We wrote this guide because we believe you deserve the same transparency we give our Houston neighbors. We can’t be there in person to shake your hand at the Dededo Farmers Market or sit with you at Jeff’s Pirates Cove, but we can be here in spirit — through this comprehensive education, through our published formulas, through our commitment to shipping legally and reliably to Guam.

The products we make in Houston are crafted with the same care and precision that Colin learned while keeping Bentley alive for ten years. The formulas that emerged from that decade of love and desperation are now available to you in Dededo. Whether you purchase from us or use our open-source recipes to make your own, our mission is accomplished if you have the best possible version to base your opinion on — to give it a fair shot as to whether it’s right or wrong for you.

OilWell Cannabis is more than a brand. It is a promise that we will always strive to deliver the best, most thoughtful cannabis products available. We are not here to follow trends. We are here to set them. And as we continue to grow, our focus remains on maintaining the same level of integrity, creativity, and commitment that defined us from the day Bentley got up, walked across the room, and brought his ball to play.

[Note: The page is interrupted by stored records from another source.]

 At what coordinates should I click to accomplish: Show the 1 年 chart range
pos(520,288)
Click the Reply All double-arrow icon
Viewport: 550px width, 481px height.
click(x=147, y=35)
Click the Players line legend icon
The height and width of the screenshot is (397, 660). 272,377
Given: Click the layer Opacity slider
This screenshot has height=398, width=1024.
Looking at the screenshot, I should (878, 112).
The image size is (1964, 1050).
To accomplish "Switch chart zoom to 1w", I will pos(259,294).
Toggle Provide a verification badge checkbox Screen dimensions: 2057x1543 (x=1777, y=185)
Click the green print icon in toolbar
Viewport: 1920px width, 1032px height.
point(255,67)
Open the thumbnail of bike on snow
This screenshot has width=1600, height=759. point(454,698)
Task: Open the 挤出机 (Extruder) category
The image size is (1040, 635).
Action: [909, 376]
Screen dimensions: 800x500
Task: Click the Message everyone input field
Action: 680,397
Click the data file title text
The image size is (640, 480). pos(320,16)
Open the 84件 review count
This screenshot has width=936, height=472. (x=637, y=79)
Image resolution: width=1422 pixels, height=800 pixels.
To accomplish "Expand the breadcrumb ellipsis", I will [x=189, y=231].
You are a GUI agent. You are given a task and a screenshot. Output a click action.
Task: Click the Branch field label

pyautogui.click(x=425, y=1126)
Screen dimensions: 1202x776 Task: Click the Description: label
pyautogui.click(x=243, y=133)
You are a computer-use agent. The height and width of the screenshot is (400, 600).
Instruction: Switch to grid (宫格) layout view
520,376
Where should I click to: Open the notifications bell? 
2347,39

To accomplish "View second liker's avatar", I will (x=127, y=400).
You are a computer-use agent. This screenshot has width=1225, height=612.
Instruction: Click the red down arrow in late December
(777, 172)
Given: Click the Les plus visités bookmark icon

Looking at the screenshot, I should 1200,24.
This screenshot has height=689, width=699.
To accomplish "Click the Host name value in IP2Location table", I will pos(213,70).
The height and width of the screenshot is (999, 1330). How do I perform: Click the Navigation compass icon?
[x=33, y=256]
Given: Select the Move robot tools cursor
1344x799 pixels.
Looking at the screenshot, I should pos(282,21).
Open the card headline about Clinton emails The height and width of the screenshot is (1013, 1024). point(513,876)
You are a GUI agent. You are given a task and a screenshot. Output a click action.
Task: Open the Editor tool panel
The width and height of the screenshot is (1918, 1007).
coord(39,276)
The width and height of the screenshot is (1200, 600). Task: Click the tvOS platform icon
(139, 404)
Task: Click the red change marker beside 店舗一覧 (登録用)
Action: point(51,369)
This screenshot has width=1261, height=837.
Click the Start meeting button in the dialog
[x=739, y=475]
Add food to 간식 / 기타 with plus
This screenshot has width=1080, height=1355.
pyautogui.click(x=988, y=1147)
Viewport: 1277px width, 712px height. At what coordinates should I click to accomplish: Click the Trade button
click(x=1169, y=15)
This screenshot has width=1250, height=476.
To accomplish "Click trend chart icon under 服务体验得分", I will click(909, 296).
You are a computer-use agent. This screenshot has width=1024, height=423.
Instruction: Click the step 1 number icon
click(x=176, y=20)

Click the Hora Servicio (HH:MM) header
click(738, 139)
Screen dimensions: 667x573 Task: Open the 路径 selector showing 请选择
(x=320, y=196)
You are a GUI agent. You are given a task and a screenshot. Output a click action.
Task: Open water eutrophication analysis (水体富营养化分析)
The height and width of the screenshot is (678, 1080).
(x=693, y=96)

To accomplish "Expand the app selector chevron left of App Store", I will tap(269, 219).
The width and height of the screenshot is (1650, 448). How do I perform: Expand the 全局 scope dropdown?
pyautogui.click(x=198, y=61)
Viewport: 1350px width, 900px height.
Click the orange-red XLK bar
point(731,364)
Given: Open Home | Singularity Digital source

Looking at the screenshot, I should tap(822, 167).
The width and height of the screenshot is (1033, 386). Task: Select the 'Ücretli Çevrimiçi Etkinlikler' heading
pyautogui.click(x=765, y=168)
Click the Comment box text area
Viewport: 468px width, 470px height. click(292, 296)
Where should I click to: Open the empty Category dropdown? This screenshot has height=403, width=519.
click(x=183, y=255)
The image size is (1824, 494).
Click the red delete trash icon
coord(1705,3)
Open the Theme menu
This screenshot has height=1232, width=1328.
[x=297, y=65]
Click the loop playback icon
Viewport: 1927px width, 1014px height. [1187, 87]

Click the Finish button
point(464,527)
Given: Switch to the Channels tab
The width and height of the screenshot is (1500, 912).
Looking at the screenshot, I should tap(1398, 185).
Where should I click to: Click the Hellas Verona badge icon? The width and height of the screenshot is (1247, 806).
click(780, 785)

Order for Dededo delivery: Visit oilwellcbd.com or call (832) 416-2816. We ship to Guam with full documentation, and our customer service team will walk you through any questions about customs, dosing, or legal compliance specific to your situation in Dededo.

Agricultural Improvement Act of 2018 (Farm Bill) compliant. Hemp-derived. Contains less than 0.3% delta-9 THC. These statements have not been evaluated by the Food and Drug Administration. This product is not intended to diagnose, treat, cure, or prevent any disease. Must be 21+ to purchase. Buyer assumes responsibility for compliance with Guam law.